Early pioneers didn’t realize just how big the Rocky Mountains were until they started climbing up the foothills. In many ways, it’s the same challenge for pioneers in the new world of autonomous vehicles, suggests Gill Pratt.

One of the biggest challenges is trying to learn what you never thought about before – call it “uncertainty on uncertainty,” says the new CEO of the Toyota Research Institute. Funded to the tune of $1 billion, TRI is the think tank Toyota has set up to help it develop self-driving vehicle technology.

That’s one of the most competitive fields in the auto industry today, with some manufacturers hoping to have their first, fully-autonomous vehicles on the road by 2020. But in a keynote speech at the 2016 Consumer Electronics Show in Las Vegas, Pratt throws colder water on those optimistic expectations, warning that, “We’re a long way from the finish line.”

At a show traditionally focused on TVs, digital cameras and smartphones, the auto industry has staked out a major presence at this year’s CES, and the news conference schedule is crowded with shows focusing on autonomous technology. Ford, for example, announced it is tripling its fleet of self-driving prototypes on Tuesday, and Kia revealed its own autonomous vehicle plans.

Until recently, Toyota had been one of the most skeptical of manufacturers, insisting it was limiting the scope of its research to driver assistance systems designed to help a human remain in control. The recent formation of TRI marked a shift in direction, Toyota executives now laying out plans to put driverless vehicles into production – eventually.

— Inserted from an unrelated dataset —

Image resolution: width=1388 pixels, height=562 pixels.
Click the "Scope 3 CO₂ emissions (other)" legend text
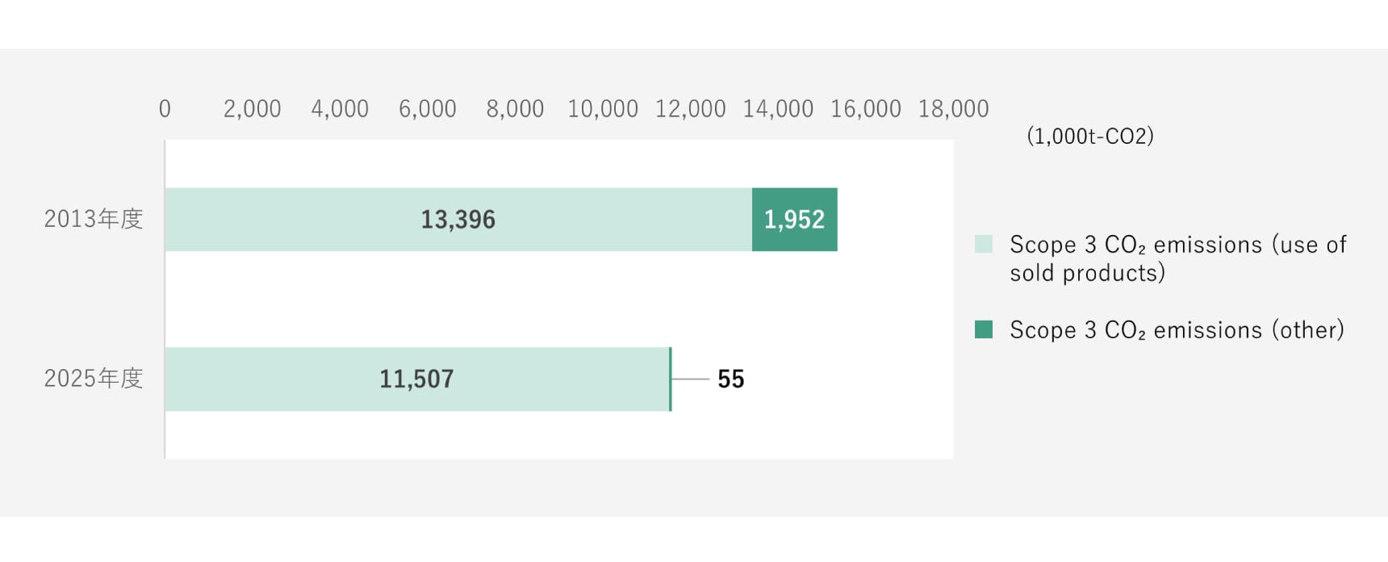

Ford CEO Mark Fields holds aloft a new Velodyne LIDAR "puck" that will be used on Fusion autonomous vehicle prototypes.

For his part, Pratt might best be described as a cautious proponent. He notes that while there are already scores of autonomous prototypes running around on public roads, what has so far been accomplished is “relatively easy because most driving is easy. Where we really need help is when driving isn’t easy.”

(Toyota introducing new autonomous mapping technology. For more, Click Here.)

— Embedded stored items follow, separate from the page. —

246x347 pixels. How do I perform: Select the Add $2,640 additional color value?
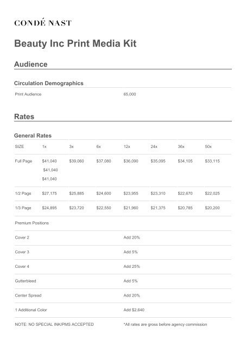pyautogui.click(x=134, y=310)
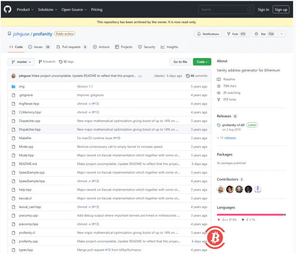Click the GitHub logo icon
Image resolution: width=296 pixels, height=254 pixels.
click(8, 9)
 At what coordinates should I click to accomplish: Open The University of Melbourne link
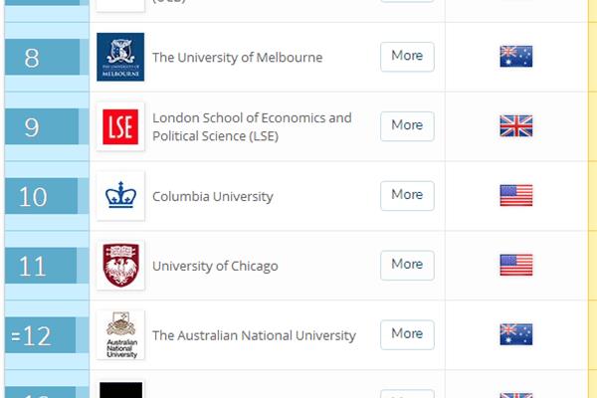pyautogui.click(x=237, y=58)

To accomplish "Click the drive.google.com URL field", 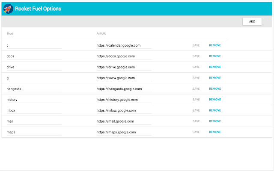I will [124, 67].
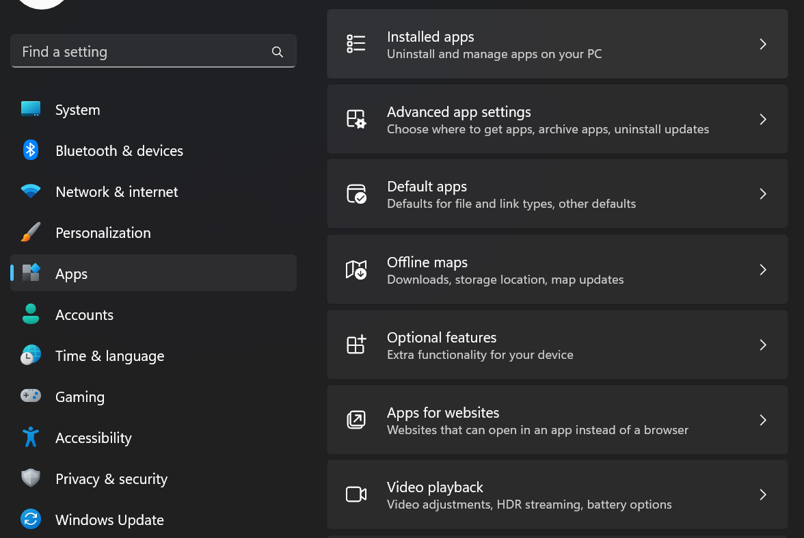Click the Video playback camera icon
Image resolution: width=804 pixels, height=538 pixels.
coord(356,494)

That can include snowstorms, poorly marked roads, crowded urban centers where drivers and pedestrians don’t obey the rules – or where a critical vehicle sensor suddenly fails.

“We need reliability a million times better than it has been,” he declares.

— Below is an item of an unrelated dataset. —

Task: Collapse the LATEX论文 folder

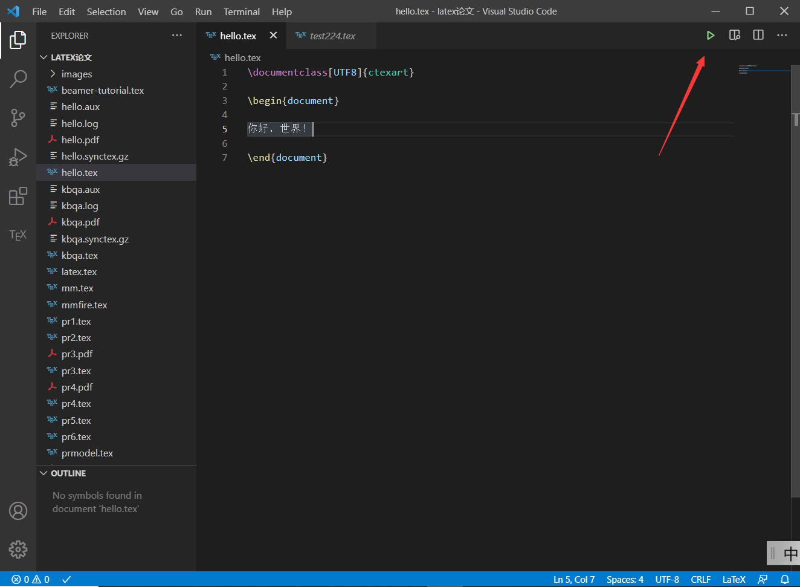Action: click(43, 57)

Pratt is by no means the only one waving the yellow caution flag. Google, considered the leader in autonomous research, recently reported the 16th crash involving one of its self-driving prototypes. In every instance to date the human driver in the other vehicle has taken blame.

At least legally. But Google officials have acknowledged they need to better understand how human drivers behave and that may mean they have to program their cars to occasionally run the yellow light when the car behind isn’t likely to stop.

(Click Here for details about Toyota’s $1 billion artificial intelligence center.)

The closer researchers get to the mountain, Pratt implies, the more challenges they face. Indeed, facial signals are something human drivers rely on – when they’re trying to determine how to negotiate a four-way stop, for example, or are dealing with a pedestrian who may or may not walk out into traffic.

Simply getting an autonomous vehicle to recognize a school crossing guard or a construction zone or accident site not on the digital map poses major challenges.

Where “society tolerates a lot of human error, we expect machines to be perfect,” says Pratt, a former head of autonomous research for the quasi-military Defense Advanced Research Projects Agency – which also helped develop what eventually became the Internet.

Despite his cautions, Pratt believes autonomous vehicles will “eventually” come to market and that they will have a major impact on automotive safety. Toyota’s goal is make its self-driving vehicles unable to crash on their own. If he’s right, the payoff would be tremendous. About 32,000 Americans are killed in traffic accidents each year, with 1.2 million such deaths worldwide.

(To see more Ford’s mobility plans explained at CES, Click Here.)

How soon that will happen is a matter of intense debate. Nissan is shooting for 2020. Kia outlined its own autonomous vehicle goals during a CES presentation, targeting 2030. For his part, Pratt says there are simply too many mountains to climb to come up with a target date he can’t be confident about.